*BC Hydro is investigating the use of several stochastic modeling techniques to determine water value functions for stored water in its two multi-year storage reservoirs. The marginal values of water in these reservoirs will help the utility perform more robust operations analyses, which account for uncertainties in inflows, market prices and domestic load.*

**By Ziming Guan, Ziad Shawwash, Alaa Abdalla, Amr Ayad and Joel Evans**

BC Hydro is an electric utility owned by the province of British Columbia, Canada, that serves about 95% of the province's population. It owns and operates a large hydroelectric power system with total installed capacity of about 11,000 MW. Out of its 35 hydro plants, five facilities on two main rivers account for more than 70% of the installed capacity in the system and 65% of the total energy generated. They are:

- Peace River System, consisting of the 2,730-MW G.M. Shrum powerhouse downstream of the Williston Reservoir (39.46 billion cubic meters of active storage) and the 694-MW Peace Canyon powerhouse downstream of the Dinosaur Reservoir (0.02 billion cubic meters of storage); and

- Columbia River System, consisting of 1,805-MW Mica powerhouse downstream of the Kinbasket Reservoir (14.80 billion cubic meters of storage), 2,480-MW Revelstoke powerhouse downstream of the Revelstoke Reservoir (1.85 billion cubic meters of storage) and Hugh Keenleyside Dam impounding Arrow Lakes (8.77 billion cubic meters of storage).

The Williston and Kinbasket reservoirs are typically used for multi-year strategic operations planning. The main challenge in determining the value of water stored in these two reservoirs is handling uncertainties in future inflows to these reservoirs, market prices and domestic load.

BC Hydro uses the Generalized Optimization Model developed by a research team from BC Hydro and the University of British Columbia. GOM is a deterministic linear optimization model and is used for medium-term (five to 10 years) operations planning studies. To further enhance this planning model's capabilities, a capital project called the Water Value Project is being undertaken to incorporate uncertainty.

The project's objective is to investigate stochastic optimization techniques that can be used to solve the multi-reservoir operations planning problem and generate water value functions to quantify the marginal values of water stored in the two main reservoirs.

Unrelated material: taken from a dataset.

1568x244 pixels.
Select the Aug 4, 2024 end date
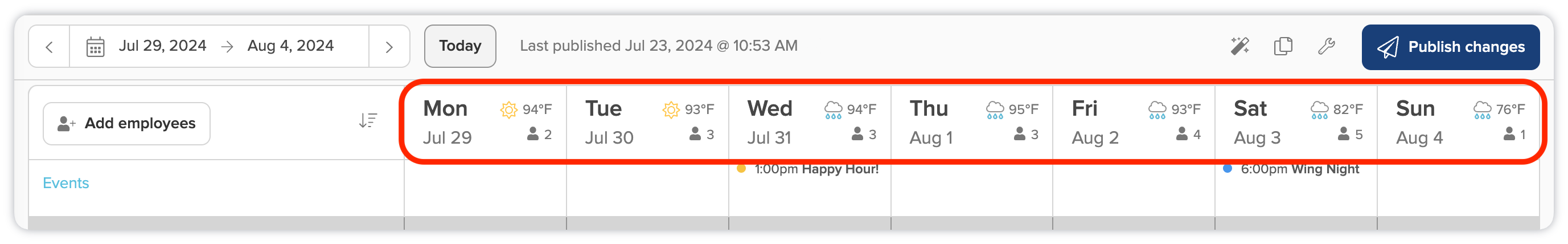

A stochastic optimization technique uses a mathematical programming algorithm to solve an optimization problem over a defined future planning horizon broken down into multiple time steps and that includes uncertainty.

These techniques will enable BC Hydro to assess the impact of uncertainties on integrated reservoir operations and achieve more optimal operating policies for these multi-year reservoirs. Prototype models applying these techniques are being developed and will be assessed based on specific performance criteria. The appropriate technique(s) will be further developed and implemented into a decision support tool for use by BC Hydro in reservoir operations planning. This article overviews the techniques investigated and summarizes the main outcomes of this project.

## Stochastic variables and scenario generation

There are three stochastic variables modeled: major inflows to the Peace and Columbia river systems, electricity prices in the Alberta and mid-Columbia (Pacific Northwest) markets, and electrical demand in British Columbia.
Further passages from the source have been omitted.